Easter Appeal from Executive Director
A Chance Encounter
Last year, we made the decision to replace our old phone system. The new one shows its imperfections from time to time because the people making them are not perfect. That's not a slight, just a fact. God is the only perfect being, and last time I checked, He's not in the business of producing phone systems.
Recently, I was sitting at my desk when my direct line rang. Without hesitation I answered with my normal greeting: "St. Vincent de Paul, this is Brian, how can I help you?" The caller, an older-sounding gentleman, politely asked to speak to someone about rental assistance. In trying to reach Emergency Services (ES), the phone system (with its imperfections) redirected him instead to my office.

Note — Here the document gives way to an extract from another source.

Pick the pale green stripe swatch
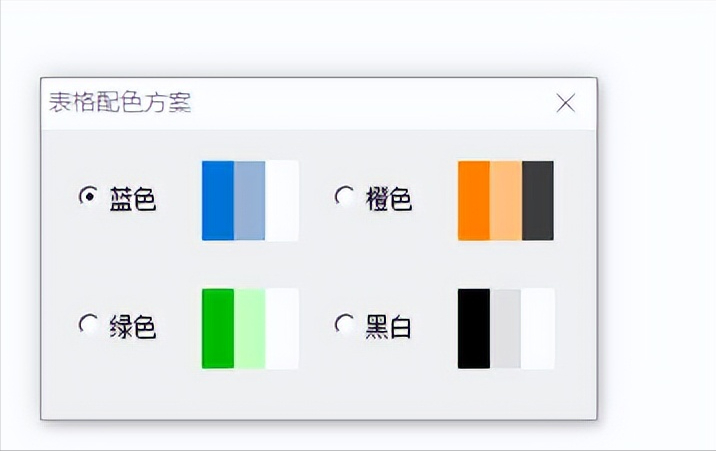This screenshot has width=716, height=451. [249, 329]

Normally, I would have simply explained the mistake and transferred him down to ES. However, he quickly introduced himself as "John," and said he and his wife were retired and on a fixed income. Life, up to this point, had been fairly good to them. But without warning, their once-reliable mode of transportation needed numerous costly repairs. Funds had to be redirected to pay the bills. He was angry with himself and with the system. The anger eventually gave way to despair and sadness, which then turned to desperation. They needed help.
After about 10 minutes, he suddenly fell silent for a few seconds. He then began to apologize for talking so much. His anger and resentment gave way to regret for not saving enough–and his regret gave way to embarrassment, knowing they needed help from perfect strangers in order to pay their monthly rent.
Sensing how difficult it was for John to call SVdP, I felt it would be wrong of me to ask him to retell his story all over again to one of my staff. As ED, I made an executive decision and promised him we would help him with his request. For a few seconds, I wasn't sure he understood what I had said. But then came an audible sigh of relief, followed by a good many "thank yous." I then took down his information, and said someone would call him soon.
Based on my conversation with John, here is my Easter message to each and every one of you: Please remember we're all children of God; please remember we're all imperfect human beings prone to finding ourselves in need of help now and then; and please remember what Jesus said of helping those in need: "Amen, I say to you: As long as you did it to one of these the least of my brethren, you did it to me" (Matthew 25:40).
Thank you in advance for whatever you can give to help us continue to help those who come to us in need.